La décision FIQ – Syndicat des professionnelles en soins de Chaudière-Appalaches c. Centre intégré de santé et de services sociaux de Chaudière-Appalaches, 2024 QCTAT 1680 concerne une plainte pour entraves aux activités syndicales en raison de l’interprétation erronée de la clause d’urgence contenue aux listes de services essentiels approuvées par le Tribunal administratif du Travail (ci-après, TAT) et du non-respect des horaires de grève en vigueur pour certains jours de grève dans divers établissements du Centre intégré de santé et de services sociaux de Chaudière-Appalaches (ci-après, CISSS). Le CISSS a donc empêché certains de ses salariés d’exercer leur droit de grève. En raison de cette entrave, le syndicat réclame des dommages moraux et punitifs.

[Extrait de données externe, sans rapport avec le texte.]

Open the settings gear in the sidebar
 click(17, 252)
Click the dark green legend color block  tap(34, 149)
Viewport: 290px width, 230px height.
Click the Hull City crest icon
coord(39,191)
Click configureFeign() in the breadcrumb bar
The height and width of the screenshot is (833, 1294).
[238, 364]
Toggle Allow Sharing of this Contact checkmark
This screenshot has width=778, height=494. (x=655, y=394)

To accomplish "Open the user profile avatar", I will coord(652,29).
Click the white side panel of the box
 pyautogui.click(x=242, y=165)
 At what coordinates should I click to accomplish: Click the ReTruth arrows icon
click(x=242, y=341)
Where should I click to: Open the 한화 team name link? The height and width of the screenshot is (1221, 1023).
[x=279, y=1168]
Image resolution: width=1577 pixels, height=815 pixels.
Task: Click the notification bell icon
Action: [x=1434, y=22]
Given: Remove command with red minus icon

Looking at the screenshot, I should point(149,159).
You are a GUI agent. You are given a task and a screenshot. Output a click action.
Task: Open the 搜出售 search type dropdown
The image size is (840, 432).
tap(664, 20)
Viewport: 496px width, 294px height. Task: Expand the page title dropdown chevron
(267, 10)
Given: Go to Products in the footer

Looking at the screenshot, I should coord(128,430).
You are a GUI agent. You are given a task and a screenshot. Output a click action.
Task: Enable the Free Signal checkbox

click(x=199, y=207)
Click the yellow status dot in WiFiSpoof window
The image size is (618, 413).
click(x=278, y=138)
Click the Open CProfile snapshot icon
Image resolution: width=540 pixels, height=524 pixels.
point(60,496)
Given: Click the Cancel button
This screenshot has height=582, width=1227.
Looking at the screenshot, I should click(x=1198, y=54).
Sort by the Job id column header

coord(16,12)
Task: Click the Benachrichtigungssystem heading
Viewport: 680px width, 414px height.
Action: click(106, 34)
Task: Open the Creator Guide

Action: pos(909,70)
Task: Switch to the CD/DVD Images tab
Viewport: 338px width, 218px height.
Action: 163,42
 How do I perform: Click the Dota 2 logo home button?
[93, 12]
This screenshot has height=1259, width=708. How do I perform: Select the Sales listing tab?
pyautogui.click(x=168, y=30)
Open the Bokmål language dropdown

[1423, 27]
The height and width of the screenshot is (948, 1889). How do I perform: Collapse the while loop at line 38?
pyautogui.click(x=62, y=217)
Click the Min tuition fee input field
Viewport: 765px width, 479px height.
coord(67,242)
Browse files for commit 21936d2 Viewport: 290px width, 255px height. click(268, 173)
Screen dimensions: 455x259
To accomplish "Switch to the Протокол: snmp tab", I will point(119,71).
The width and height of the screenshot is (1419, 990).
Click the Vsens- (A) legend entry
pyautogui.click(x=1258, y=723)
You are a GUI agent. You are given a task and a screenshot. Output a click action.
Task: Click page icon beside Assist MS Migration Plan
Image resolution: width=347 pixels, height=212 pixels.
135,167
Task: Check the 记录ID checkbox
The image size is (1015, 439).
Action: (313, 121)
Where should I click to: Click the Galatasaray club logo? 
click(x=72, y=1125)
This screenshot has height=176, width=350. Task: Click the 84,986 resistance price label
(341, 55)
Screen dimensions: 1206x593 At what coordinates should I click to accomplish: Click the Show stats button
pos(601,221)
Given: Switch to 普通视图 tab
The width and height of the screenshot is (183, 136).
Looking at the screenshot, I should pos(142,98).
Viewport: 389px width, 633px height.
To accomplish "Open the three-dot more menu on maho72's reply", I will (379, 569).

Les salariés représentés, le personnel en soins infirmiers et cardio-respiratoires, rendent des services essentiels à la population. Ainsi, le 16 juin 2023, le TAT approuve une entente intervenue entre les parties et déclare suffisants la liste des services prévus à la liste des services essentiels à maintenir pendant la grève. En cas de situation urgente, la décision précise que le syndicat doit fournir sans délai, à la demande de l’employeur, les personnes salariées nécessaires pour y faire face.
Des difficultés surviennent pendant les premières journées de grève dans trois établissements du CISSS.
Au niveau de la Centrale info-santé, l’employeur invoque un manque de personnel et ampute sans autre avis, l’horaire de grève de certains salariés. Alors que la durée de grève était de trois heures, le temps de grève est réduit par l’employeur à deux heures ou une heure trente selon les salariés. Par crainte de représailles, les salariés obtempèrent. Des situations similaires se répètent à l’Hôpital de Montmagny et l’Hôpital Hôtel-Dieu de Lévis sur des séquences de grève ayant eu lieu les 8 et 9 novembre 2023 et les 23 et 24 novembre 2023. Lors de l’audience relative à la deuxième séquence de grève, le Tribunal conclut que l’employeur a enfreint la décision du Tribunal relative à la première séquence de grève en empêchant les salariées d’exercer leur droit de grève en faisant défaut de démontrer une situation d’urgence mettant en cause la santé ou la sécurité du public.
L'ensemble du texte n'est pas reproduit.